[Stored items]
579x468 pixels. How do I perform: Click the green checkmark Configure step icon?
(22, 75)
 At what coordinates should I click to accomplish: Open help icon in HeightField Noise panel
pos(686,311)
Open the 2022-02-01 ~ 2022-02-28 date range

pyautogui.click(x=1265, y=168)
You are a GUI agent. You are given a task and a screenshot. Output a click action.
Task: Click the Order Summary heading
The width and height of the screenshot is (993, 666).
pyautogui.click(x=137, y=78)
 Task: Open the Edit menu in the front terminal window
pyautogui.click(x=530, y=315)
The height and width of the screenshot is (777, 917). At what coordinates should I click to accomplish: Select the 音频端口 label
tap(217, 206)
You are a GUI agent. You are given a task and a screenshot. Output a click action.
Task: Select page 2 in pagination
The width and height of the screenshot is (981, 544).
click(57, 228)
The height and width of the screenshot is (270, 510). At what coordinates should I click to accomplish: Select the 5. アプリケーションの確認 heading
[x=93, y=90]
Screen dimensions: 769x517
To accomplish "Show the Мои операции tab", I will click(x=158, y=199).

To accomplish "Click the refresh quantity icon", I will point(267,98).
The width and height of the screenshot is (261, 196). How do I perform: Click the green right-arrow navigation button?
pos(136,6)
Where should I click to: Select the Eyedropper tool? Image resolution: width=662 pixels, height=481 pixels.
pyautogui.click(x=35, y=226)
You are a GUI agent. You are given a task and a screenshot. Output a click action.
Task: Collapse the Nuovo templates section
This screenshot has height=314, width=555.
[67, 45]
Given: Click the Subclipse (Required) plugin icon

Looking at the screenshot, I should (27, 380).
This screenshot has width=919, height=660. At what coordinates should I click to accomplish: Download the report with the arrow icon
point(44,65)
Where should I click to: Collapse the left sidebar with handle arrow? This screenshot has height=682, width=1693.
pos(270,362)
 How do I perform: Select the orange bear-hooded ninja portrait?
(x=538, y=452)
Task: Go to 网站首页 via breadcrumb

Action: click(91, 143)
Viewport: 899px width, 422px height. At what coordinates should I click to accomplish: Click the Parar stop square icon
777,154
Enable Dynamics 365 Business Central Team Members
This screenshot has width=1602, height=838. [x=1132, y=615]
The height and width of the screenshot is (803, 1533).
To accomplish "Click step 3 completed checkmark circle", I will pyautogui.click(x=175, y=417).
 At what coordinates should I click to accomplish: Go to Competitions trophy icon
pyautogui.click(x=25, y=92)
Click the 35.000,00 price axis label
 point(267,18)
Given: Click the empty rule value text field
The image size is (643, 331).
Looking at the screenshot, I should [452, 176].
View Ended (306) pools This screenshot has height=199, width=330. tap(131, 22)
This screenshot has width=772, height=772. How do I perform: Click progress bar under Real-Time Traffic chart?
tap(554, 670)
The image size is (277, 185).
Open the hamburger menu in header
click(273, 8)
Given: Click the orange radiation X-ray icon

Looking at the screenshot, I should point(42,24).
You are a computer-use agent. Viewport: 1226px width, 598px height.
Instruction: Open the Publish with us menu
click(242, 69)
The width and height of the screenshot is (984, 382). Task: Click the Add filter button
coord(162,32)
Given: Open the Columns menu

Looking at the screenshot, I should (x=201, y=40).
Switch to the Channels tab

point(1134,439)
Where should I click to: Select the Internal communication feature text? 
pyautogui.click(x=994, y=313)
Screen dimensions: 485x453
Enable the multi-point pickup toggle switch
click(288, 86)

_EXERCISE BRIEF:_ Your task is to copy exactly, and only, the lines from the line with "Instruction: Open the Publish with us menu" through the last line of the entries, both included.

_REPLY:_
Instruction: Open the Publish with us menu
click(242, 69)
The width and height of the screenshot is (984, 382). Task: Click the Add filter button
coord(162,32)
Given: Open the Columns menu

Looking at the screenshot, I should (x=201, y=40).
Switch to the Channels tab

point(1134,439)
Where should I click to: Select the Internal communication feature text? 
pyautogui.click(x=994, y=313)
Screen dimensions: 485x453
Enable the multi-point pickup toggle switch
click(288, 86)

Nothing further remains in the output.